Monsieur [J] [K] soutient en outre devoir assumer un surcoût, ayant dû commander les mêmes fournitures auprès d’une autre société. Il produit un devis de la société OGUEY MENUISERIE VITRERIE MIROITERIE, d’un montant de 64.818,98 euros. Cependant, d’une part, la seule pièce produite pour justifier du surcoût est un devis, non accepté, dont il n’est pas justifié qu’il ait été payé.
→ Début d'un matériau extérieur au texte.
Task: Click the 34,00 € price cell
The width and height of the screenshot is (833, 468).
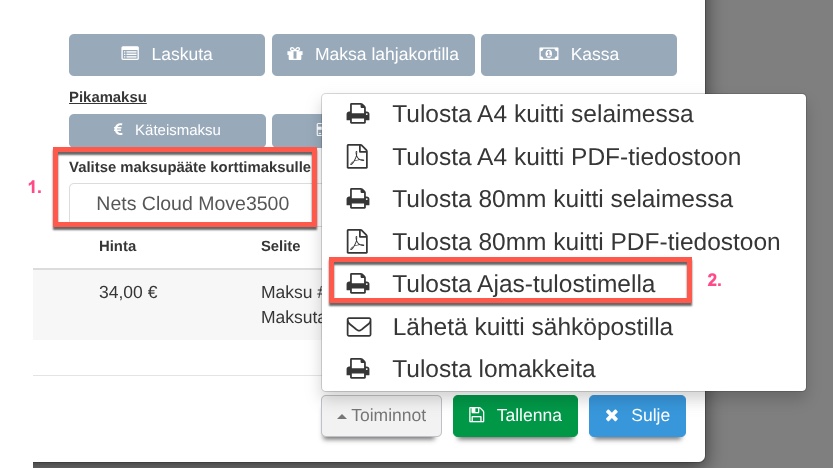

D’autre part, la comparaison de ce devis de la société OGUEY MENUISERIE VITRERIE MIROITERIE avec celui de la SARL AMZ MENUISERIE ne permet pas de s’assurer qu’ils portent sur les mêmes prestations, notamment en terme de qualité, étant au surplus observé que le nombre de fournitures commandées est plus important dans le devis de la société OGUEY MENUISERIE VITRERIE MIROITERIE. Il n’est donc pas justifié du préjudice subi par Monsieur [J] [K], qui sera donc débouté de sa demande de ce chef.
Le demandeur fait par ailleurs valoir avoir régularisé un devis avec la société KOTRING, d’un montant de 59.343,67 euros, pour l’aménagement intérieur et les sols. Ce devis, accepté le 18 mai 2021, est produit. Il justifie avoir réglé la somme de 23.737,42 euros à titre d’acompte, ainsi que du fait que cette société a été radiée le 12 juillet 2024. Cependant, aucune pièce n’est versée permettant de démontrer le lien entre le manquement de la SARL AMZ MENUISERIE et l’impossibilité pour la société KOTRING d’exécuter sa prestation. De plus, l’absence de remboursement de l’acompte alors qu’elle a cessé son activité est imputable à la société KOTRING, étant observé que les documents produits ne font pas état d’une cessation d’activité dans le cadre d’une procédure collective, qui supposerait des difficultés financières. La demande de ce chef sera donc rejetée.
Enfin, l’absence de livraison des menuiseries a nécessairement généré un retard dans les travaux de construction, ainsi que la nécessité de réaliser des démarches, causant à Monsieur [J] [K] un préjudice moral. La SARL AMZ MENUISERIE sera condamnée à lui verser la somme de 2.000 euros en réparation de ce préjudice.
Succombant, la SARL AMZ MENUISERIE est condamnée aux entiers dépens de l’instance, ainsi qu’à verser à Monsieur [J] [K] une somme de 1.000 euros en application des dispositions de l’article 700 du Code de procédure civile.
PAR CES MOTIFS
Le Tribunal statuant par décision publique prononcée par mise à disposition au greffe, réputée contradictoire et susceptible de recours devant la Cour d’Appel de Grenoble :
PRONONCE la résolution du contrat conclu entre la SARL AMZ MENUISERIE et Monsieur [J] [K] suivant devis du 08 mars 2021 accepté le 18 mai 2021 ;
CONDAMNE la SARL AMZ MENUISERIE à verser à Monsieur [J] [K] la somme de 10.161 euros, en remboursement de l’acompte réglé ;
DEBOUTE Monsieur [J] [K] de sa demande de paiement de la somme de 16.170,98 euros au titre de son préjudice économique résultant du surcoût pour faire réaliser les travaux initialement commandés auprès de la SARL AMZ MENUISERIE ;
DEBOUTE Monsieur [J] [K] de sa demande de paiement de la somme de 23.737,42 euros au titre du préjudice financier résultant de l’acompte versé à la société KOTRING ;
CONDAMNE la SARL AMZ MENUISERIE à verser à Monsieur [J] [K] la somme de 2.000 euros en réparation de son préjudice moral ;
CONDAMNE la SARL AMZ MENUISERIE à verser à Monsieur [J] [K] la somme de 1.000 euros en application des dispositions de l’article 700 du Code de procédure civile ;
CONDAMNE la SARL AMZ MENUISERIE aux entiers dépens de l’instance.